In an internet chat room, a Russian teenager calling himself Mul says of HIV/ Aids: " There's no such thing as Aids. It's all rubbish . . . Aids was a PR stunt thought up by the pharmaceutical companies to sell drugs."

Denis, who has just logged on, agrees: "Does anyone in this chat actually know anyone who's got Aids? I don't know anyone."

Denis may not know anyone with full-blown Aids, but if he is between 18 and 30 years old he has a good chance of knowing someone who is HIV positive.

Every day 133 more people in Russia are found to carry the virus. Along with neighbouring Ukraine, it has one of the highest growth rates for new cases in the world. There are an estimated five new infections every hour.

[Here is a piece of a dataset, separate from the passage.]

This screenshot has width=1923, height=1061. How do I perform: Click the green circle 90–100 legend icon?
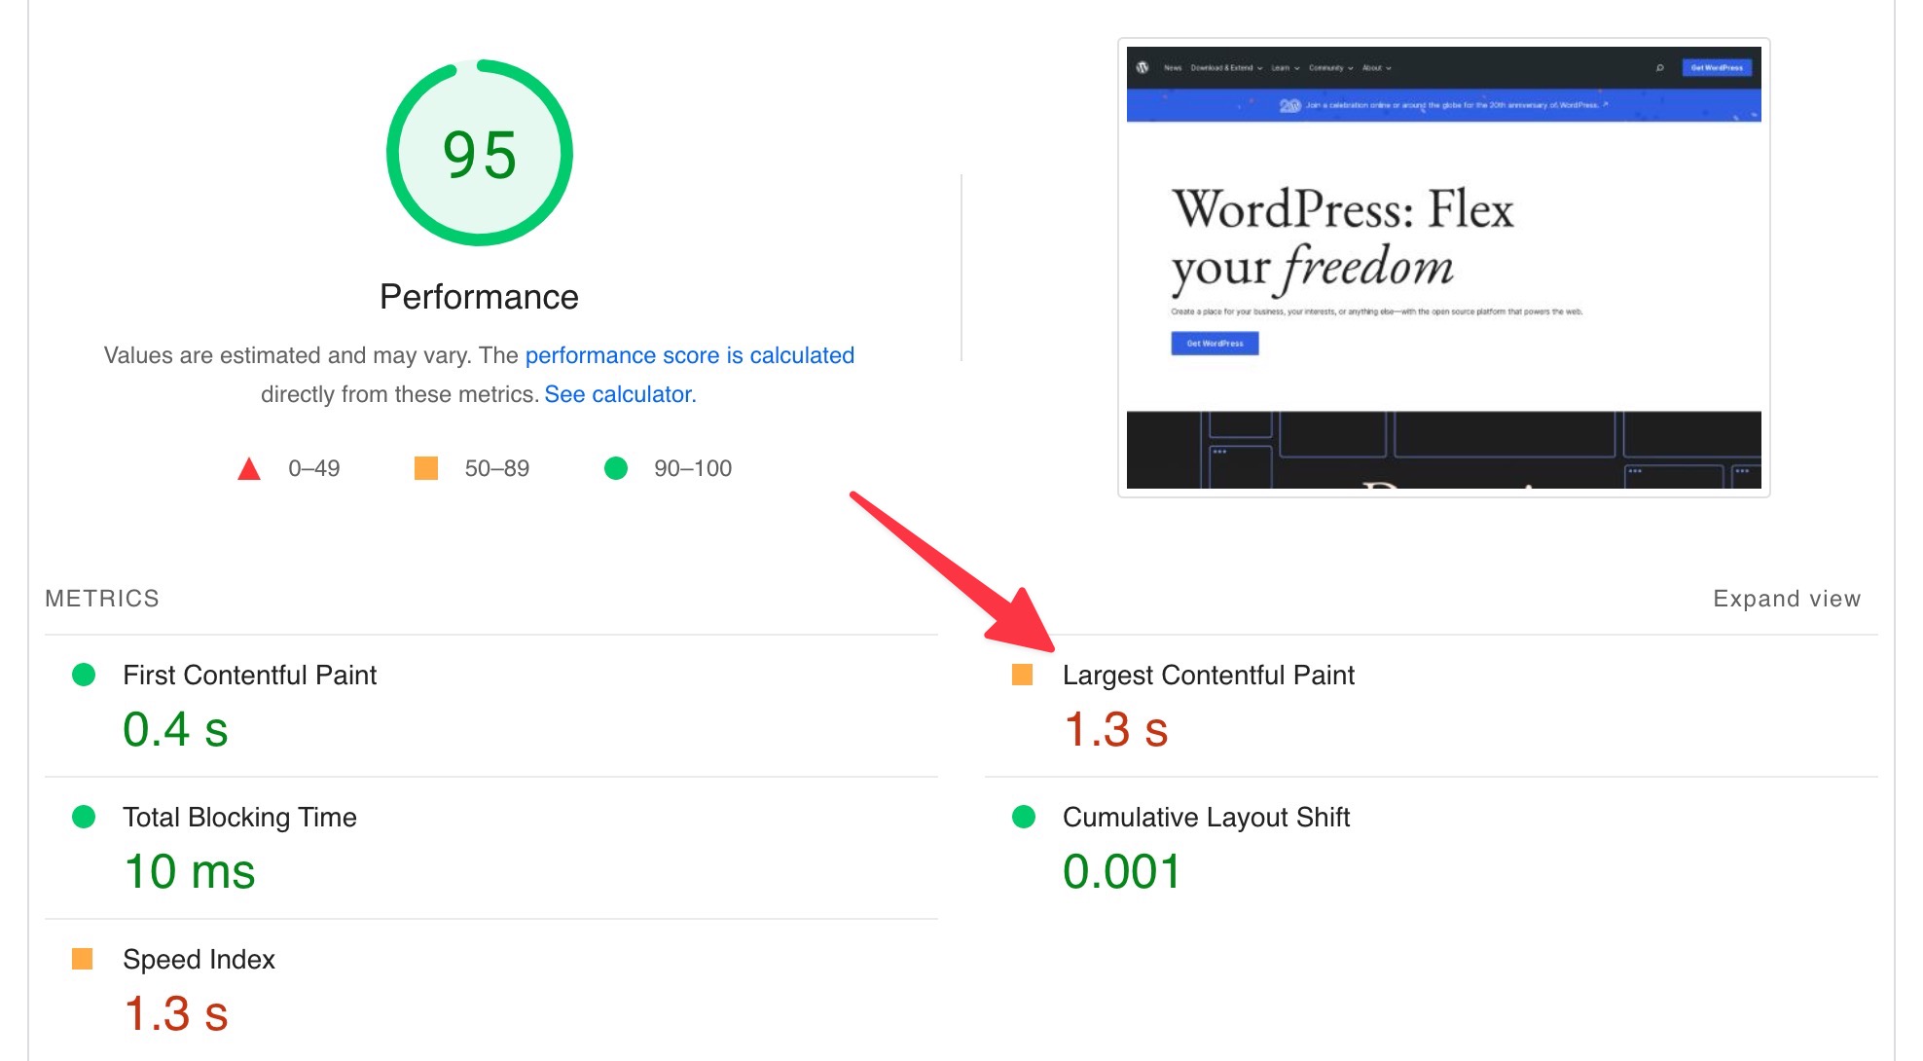pyautogui.click(x=615, y=468)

The United Nations predicts Russia's population of 143m will have shrunk to 104m by 2050. If infections continue at the current rate HIV will shave 4.15 per cent off Russian gross domestic product by 2010, a World Bank study showed. By 2020, HIV infection will account for an annual 1 per cent growth handicap.

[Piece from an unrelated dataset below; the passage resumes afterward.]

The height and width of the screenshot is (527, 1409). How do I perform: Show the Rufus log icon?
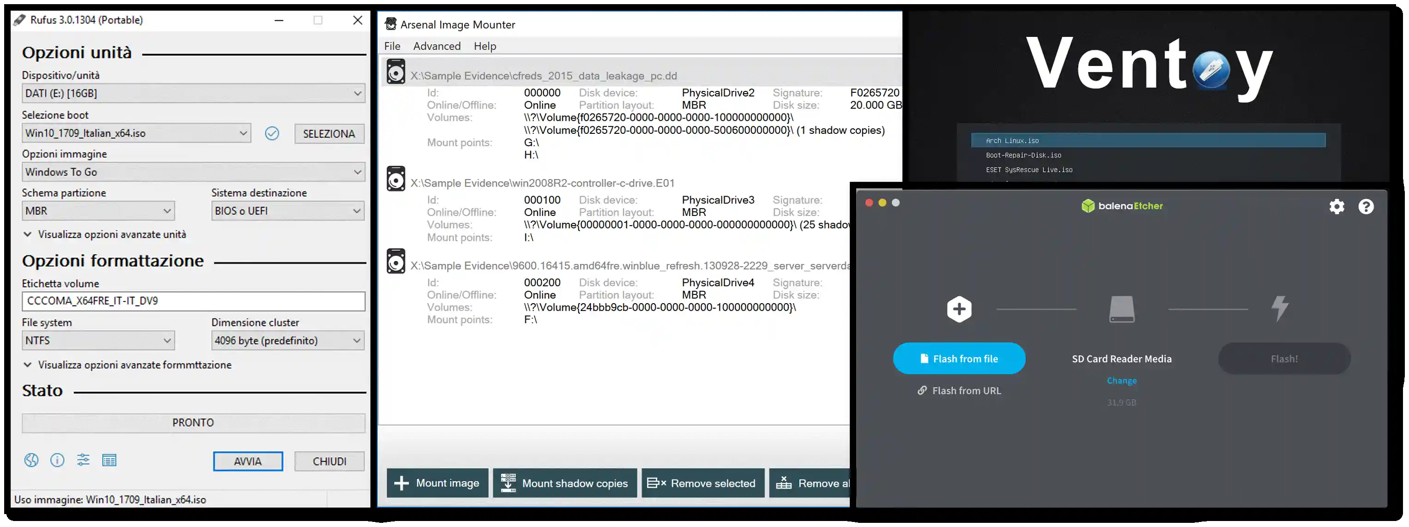(x=109, y=460)
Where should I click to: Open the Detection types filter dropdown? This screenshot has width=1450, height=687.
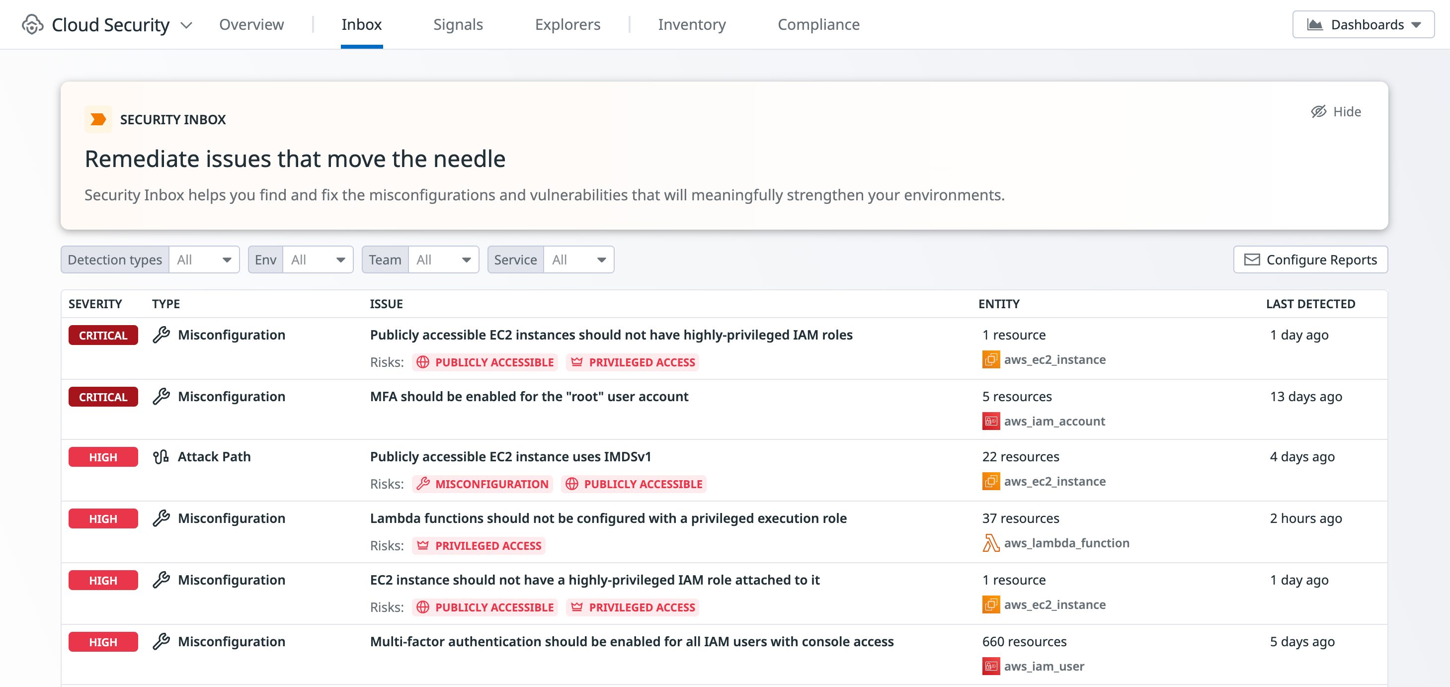[204, 260]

HIV/Aids is an epidemic that threatens to assume catastrophic proportions in Russia. But health workers and international organisations say that the government is failing to address the problem.

"If there are now 230,000 registered cases, we can say there are up to 1.5m people actually infected, and they will die on average within 12 years," says Vadim Pokrovsky, head of the Russian Federation Aids Centre in Moscow. "But there's not much realisation of that. Sadly, in the society that we have now people don't even think ahead in terms of the next five or 10 years. Generally people think in terms of the next election."

The toll of HIV will be mainly within the young working population. More than 70 per cent of new HIV infections are among 15-30 year olds.

This generation is the first to have grown up without rigid Soviet social controls and in conditions of economic uncertainty, often in abject poverty. It has experienced an explosion of intravenous drug use. The opening of Russia's borders in the early 1990s led to ahuge influx of heroin from Central Asia.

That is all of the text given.